Lines from the one containing "850x478 pixels. Task: Open" through the end of the listing are what is wanted, given again exactly with both ends included and pictures left out.
------------------------------
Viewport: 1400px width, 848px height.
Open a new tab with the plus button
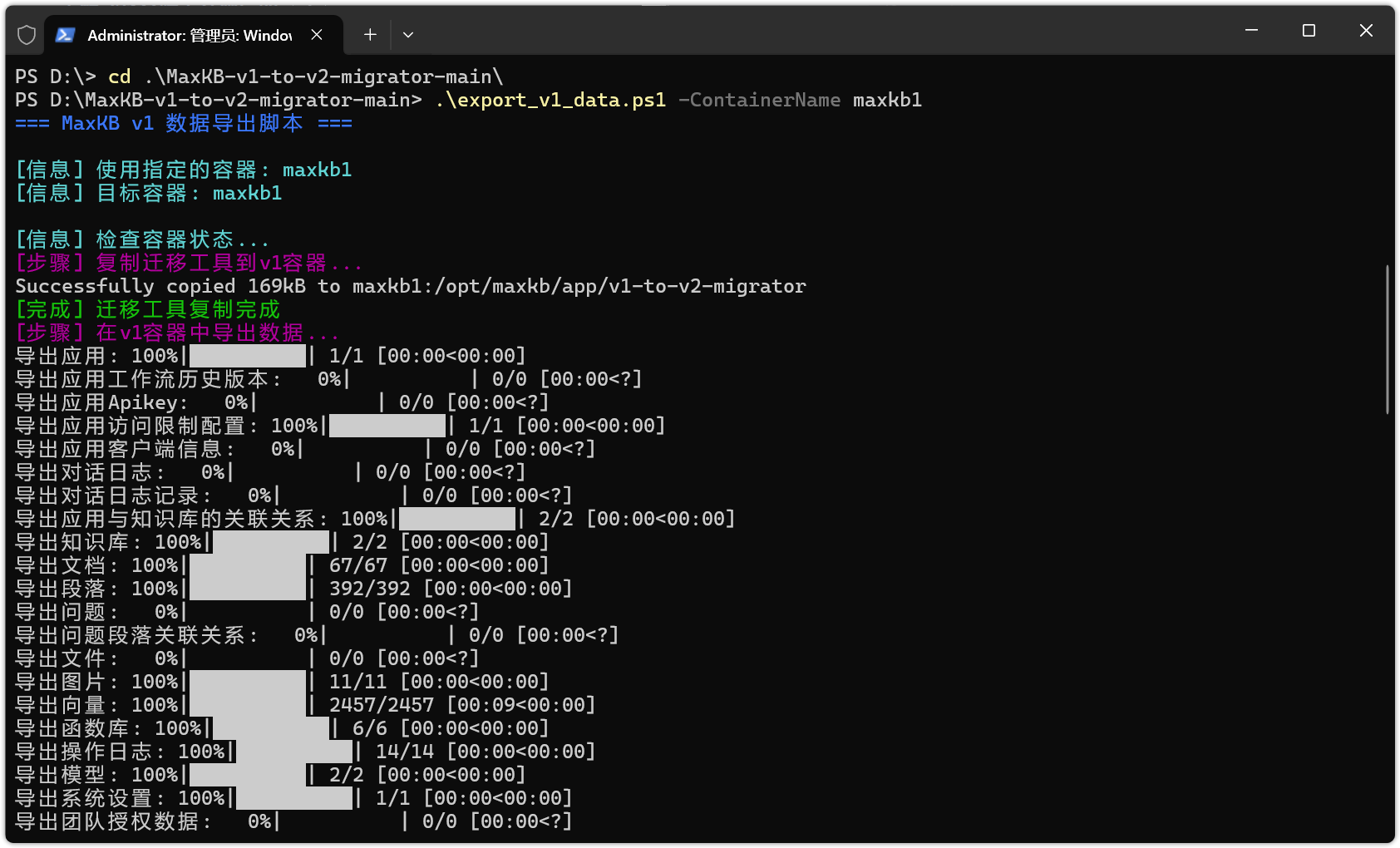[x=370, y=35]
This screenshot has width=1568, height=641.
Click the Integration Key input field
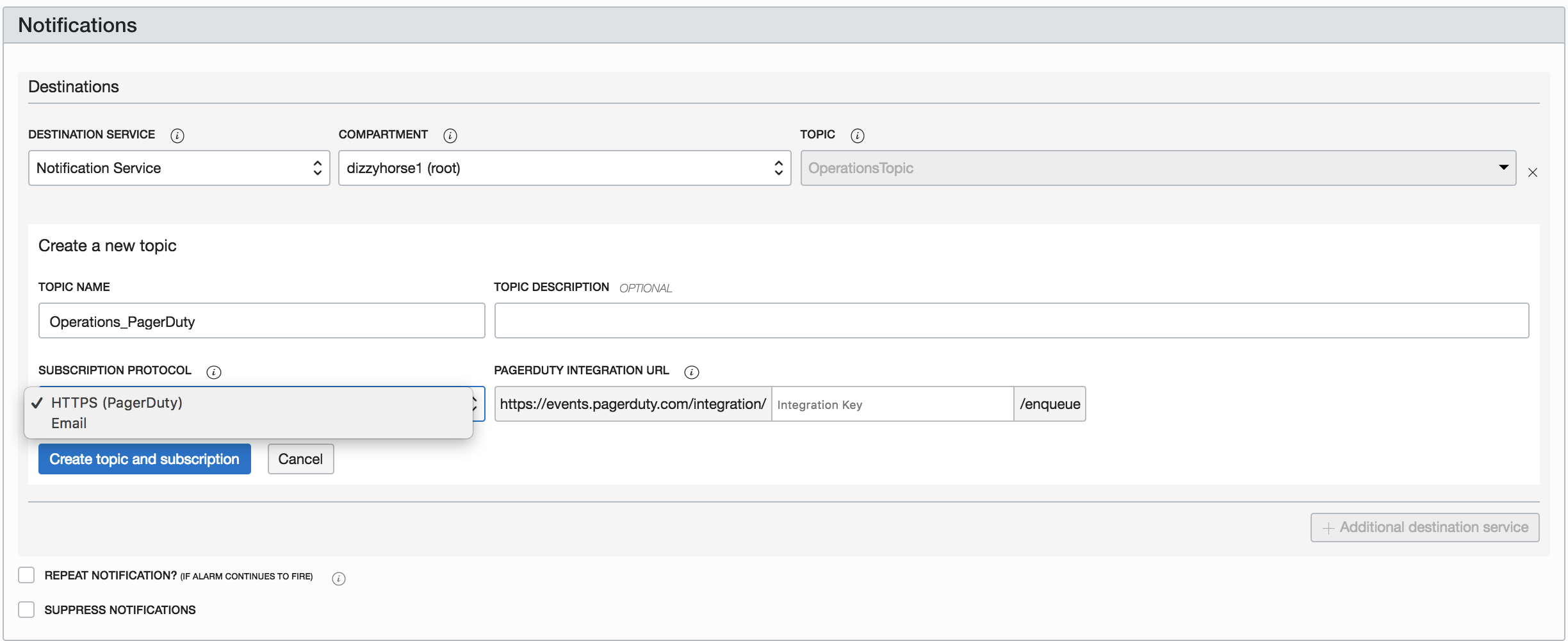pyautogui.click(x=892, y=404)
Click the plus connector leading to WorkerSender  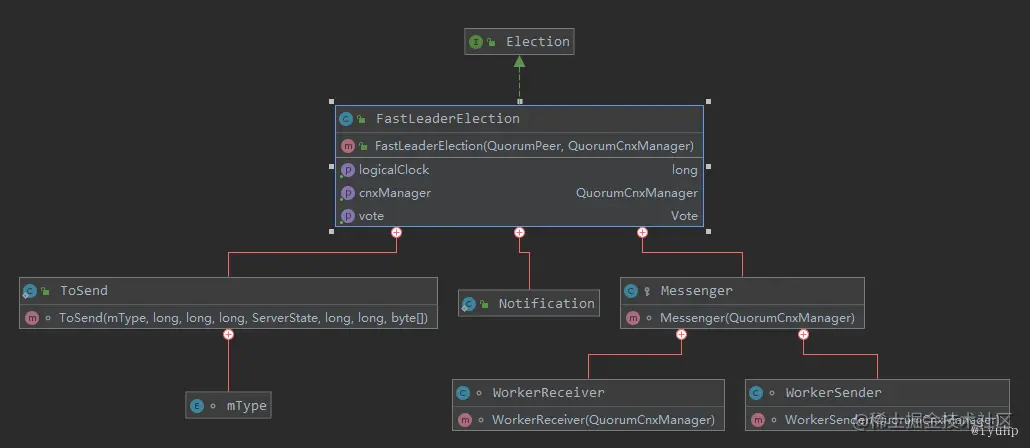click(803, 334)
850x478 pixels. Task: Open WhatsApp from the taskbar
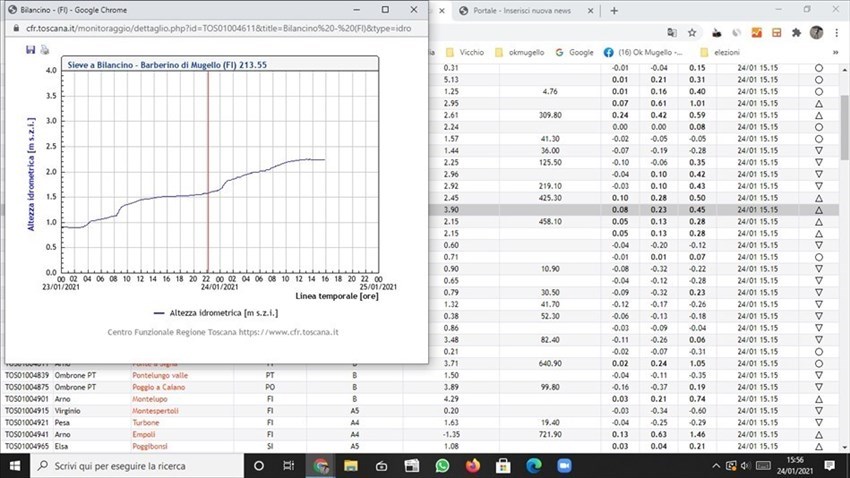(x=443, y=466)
------------------------------
■ RESPONSE FOR THIS EXERCISE:
850x478 pixels. Task: Open WhatsApp from the taskbar
(x=443, y=466)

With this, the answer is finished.